▶ **Data provided**:
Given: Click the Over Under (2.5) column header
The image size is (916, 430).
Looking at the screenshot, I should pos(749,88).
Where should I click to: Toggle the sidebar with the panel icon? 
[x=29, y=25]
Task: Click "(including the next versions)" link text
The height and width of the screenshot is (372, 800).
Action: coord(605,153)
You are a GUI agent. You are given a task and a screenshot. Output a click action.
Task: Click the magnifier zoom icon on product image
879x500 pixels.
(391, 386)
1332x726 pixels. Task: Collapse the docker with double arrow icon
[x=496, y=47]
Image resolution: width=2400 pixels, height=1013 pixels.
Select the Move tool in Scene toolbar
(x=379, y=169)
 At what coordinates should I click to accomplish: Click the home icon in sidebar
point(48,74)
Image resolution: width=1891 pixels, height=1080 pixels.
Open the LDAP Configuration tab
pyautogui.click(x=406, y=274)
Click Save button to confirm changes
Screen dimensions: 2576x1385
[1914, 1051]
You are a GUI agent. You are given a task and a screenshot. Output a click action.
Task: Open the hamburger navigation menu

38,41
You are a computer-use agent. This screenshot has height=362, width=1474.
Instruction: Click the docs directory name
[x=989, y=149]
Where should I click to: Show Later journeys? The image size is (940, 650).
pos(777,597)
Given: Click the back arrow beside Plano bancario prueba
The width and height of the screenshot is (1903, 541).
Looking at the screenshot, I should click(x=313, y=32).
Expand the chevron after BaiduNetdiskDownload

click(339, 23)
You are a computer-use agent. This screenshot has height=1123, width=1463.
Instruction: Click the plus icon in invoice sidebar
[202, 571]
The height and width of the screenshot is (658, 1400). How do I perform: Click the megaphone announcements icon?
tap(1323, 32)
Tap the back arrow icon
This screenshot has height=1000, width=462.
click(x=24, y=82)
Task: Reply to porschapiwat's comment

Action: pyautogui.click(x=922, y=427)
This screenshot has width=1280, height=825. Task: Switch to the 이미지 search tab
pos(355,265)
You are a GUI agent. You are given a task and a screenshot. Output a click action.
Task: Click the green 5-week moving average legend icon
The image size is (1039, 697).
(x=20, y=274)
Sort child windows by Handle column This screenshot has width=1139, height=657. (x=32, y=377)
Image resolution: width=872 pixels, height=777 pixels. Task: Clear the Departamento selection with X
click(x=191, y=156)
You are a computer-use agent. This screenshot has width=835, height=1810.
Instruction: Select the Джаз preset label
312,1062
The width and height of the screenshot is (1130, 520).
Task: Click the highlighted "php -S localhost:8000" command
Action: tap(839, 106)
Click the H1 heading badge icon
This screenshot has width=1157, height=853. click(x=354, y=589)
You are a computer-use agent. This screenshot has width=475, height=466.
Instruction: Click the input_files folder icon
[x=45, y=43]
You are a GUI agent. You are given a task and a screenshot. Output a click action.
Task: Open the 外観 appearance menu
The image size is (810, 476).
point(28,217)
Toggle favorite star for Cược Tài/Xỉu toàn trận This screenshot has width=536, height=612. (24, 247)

▶ **Work to complete**: Up to and including the line with "Image resolution: width=1891", please return the records exactly, beginning from their first line.

▶ **Task solution**:
Given: Click the Over Under (2.5) column header
The image size is (916, 430).
Looking at the screenshot, I should pos(749,88).
Where should I click to: Toggle the sidebar with the panel icon? 
[x=29, y=25]
Task: Click "(including the next versions)" link text
The height and width of the screenshot is (372, 800).
Action: coord(605,153)
You are a GUI agent. You are given a task and a screenshot. Output a click action.
Task: Click the magnifier zoom icon on product image
879x500 pixels.
(391, 386)
1332x726 pixels. Task: Collapse the docker with double arrow icon
[x=496, y=47]
Image resolution: width=2400 pixels, height=1013 pixels.
Select the Move tool in Scene toolbar
(x=379, y=169)
 At what coordinates should I click to accomplish: Click the home icon in sidebar
point(48,74)
Image resolution: width=1891 pixels, height=1080 pixels.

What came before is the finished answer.